Task:
Can you print all of the rows below verbatim, with every line kept unchanged and in its original order?

Information given:
┄┄┄┄┄┄┄┄┄┄
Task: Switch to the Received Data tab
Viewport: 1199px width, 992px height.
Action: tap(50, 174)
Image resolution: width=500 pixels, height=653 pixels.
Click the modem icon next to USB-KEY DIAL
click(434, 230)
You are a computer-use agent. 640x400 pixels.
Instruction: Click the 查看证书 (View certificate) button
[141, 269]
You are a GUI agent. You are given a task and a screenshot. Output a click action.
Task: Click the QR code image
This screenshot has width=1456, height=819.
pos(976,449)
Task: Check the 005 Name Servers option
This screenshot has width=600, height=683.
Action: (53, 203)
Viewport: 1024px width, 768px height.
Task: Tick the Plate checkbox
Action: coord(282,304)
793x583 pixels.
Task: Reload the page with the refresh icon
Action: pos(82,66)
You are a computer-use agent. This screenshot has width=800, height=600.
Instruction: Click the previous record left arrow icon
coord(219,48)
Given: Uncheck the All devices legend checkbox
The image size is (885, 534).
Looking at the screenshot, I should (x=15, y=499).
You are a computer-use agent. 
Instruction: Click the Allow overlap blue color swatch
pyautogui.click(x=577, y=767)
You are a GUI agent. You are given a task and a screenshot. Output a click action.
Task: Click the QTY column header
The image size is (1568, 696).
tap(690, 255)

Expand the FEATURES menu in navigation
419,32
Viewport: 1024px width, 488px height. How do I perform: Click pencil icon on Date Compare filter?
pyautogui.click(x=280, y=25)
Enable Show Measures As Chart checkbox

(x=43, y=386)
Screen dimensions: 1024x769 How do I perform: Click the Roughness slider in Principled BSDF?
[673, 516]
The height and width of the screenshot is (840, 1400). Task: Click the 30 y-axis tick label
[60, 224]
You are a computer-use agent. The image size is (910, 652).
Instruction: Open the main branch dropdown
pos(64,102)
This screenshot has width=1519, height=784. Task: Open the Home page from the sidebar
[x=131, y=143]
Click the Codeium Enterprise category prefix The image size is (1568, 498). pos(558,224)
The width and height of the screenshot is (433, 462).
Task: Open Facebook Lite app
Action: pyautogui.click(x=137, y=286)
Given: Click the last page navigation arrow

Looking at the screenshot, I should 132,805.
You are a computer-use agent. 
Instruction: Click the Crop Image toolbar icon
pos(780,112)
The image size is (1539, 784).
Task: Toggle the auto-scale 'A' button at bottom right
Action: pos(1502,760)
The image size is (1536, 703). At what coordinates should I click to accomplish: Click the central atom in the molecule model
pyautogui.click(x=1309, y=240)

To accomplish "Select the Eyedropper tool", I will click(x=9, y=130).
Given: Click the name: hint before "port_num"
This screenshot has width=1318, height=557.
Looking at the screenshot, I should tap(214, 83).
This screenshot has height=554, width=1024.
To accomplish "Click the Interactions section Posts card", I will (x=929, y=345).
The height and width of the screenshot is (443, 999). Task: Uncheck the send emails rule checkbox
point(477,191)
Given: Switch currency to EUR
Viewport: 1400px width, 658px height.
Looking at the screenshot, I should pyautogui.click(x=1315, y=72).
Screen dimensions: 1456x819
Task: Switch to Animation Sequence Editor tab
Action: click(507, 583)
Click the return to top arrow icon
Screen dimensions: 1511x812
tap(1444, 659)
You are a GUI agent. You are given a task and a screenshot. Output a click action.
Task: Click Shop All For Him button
┄┄┄┄┄┄┄┄┄┄
Written answer:
Task: Switch to the Received Data tab
Viewport: 1199px width, 992px height.
Action: tap(50, 174)
Image resolution: width=500 pixels, height=653 pixels.
Click the modem icon next to USB-KEY DIAL
click(434, 230)
You are a computer-use agent. 640x400 pixels.
Instruction: Click the 查看证书 (View certificate) button
[141, 269]
You are a GUI agent. You are given a task and a screenshot. Output a click action.
Task: Click the QR code image
This screenshot has width=1456, height=819.
pos(976,449)
Task: Check the 005 Name Servers option
This screenshot has width=600, height=683.
Action: (53, 203)
Viewport: 1024px width, 768px height.
Task: Tick the Plate checkbox
Action: coord(282,304)
793x583 pixels.
Task: Reload the page with the refresh icon
Action: pos(82,66)
You are a computer-use agent. This screenshot has width=800, height=600.
Instruction: Click the previous record left arrow icon
coord(219,48)
Given: Uncheck the All devices legend checkbox
The image size is (885, 534).
Looking at the screenshot, I should (x=15, y=499).
You are a computer-use agent. 
Instruction: Click the Allow overlap blue color swatch
pyautogui.click(x=577, y=767)
You are a GUI agent. You are given a task and a screenshot. Output a click action.
Task: Click the QTY column header
The image size is (1568, 696).
tap(690, 255)

Expand the FEATURES menu in navigation
419,32
Viewport: 1024px width, 488px height. How do I perform: Click pencil icon on Date Compare filter?
pyautogui.click(x=280, y=25)
Enable Show Measures As Chart checkbox

(x=43, y=386)
Screen dimensions: 1024x769 How do I perform: Click the Roughness slider in Principled BSDF?
[673, 516]
The height and width of the screenshot is (840, 1400). Task: Click the 30 y-axis tick label
[60, 224]
You are a computer-use agent. The image size is (910, 652).
Instruction: Open the main branch dropdown
pos(64,102)
This screenshot has width=1519, height=784. Task: Open the Home page from the sidebar
[x=131, y=143]
Click the Codeium Enterprise category prefix The image size is (1568, 498). pos(558,224)
The width and height of the screenshot is (433, 462).
Task: Open Facebook Lite app
Action: pyautogui.click(x=137, y=286)
Given: Click the last page navigation arrow

Looking at the screenshot, I should 132,805.
You are a computer-use agent. 
Instruction: Click the Crop Image toolbar icon
pos(780,112)
The image size is (1539, 784).
Task: Toggle the auto-scale 'A' button at bottom right
Action: pos(1502,760)
The image size is (1536, 703). At what coordinates should I click to accomplish: Click the central atom in the molecule model
pyautogui.click(x=1309, y=240)

To accomplish "Select the Eyedropper tool", I will click(x=9, y=130).
Given: Click the name: hint before "port_num"
This screenshot has width=1318, height=557.
Looking at the screenshot, I should tap(214, 83).
This screenshot has height=554, width=1024.
To accomplish "Click the Interactions section Posts card", I will (x=929, y=345).
The height and width of the screenshot is (443, 999). Task: Uncheck the send emails rule checkbox
point(477,191)
Given: Switch currency to EUR
Viewport: 1400px width, 658px height.
Looking at the screenshot, I should pyautogui.click(x=1315, y=72).
Screen dimensions: 1456x819
Task: Switch to Animation Sequence Editor tab
Action: click(507, 583)
Click the return to top arrow icon
Screen dimensions: 1511x812
tap(1444, 659)
You are a GUI agent. You are given a task and a screenshot. Output a click action.
Task: Click Shop All For Him button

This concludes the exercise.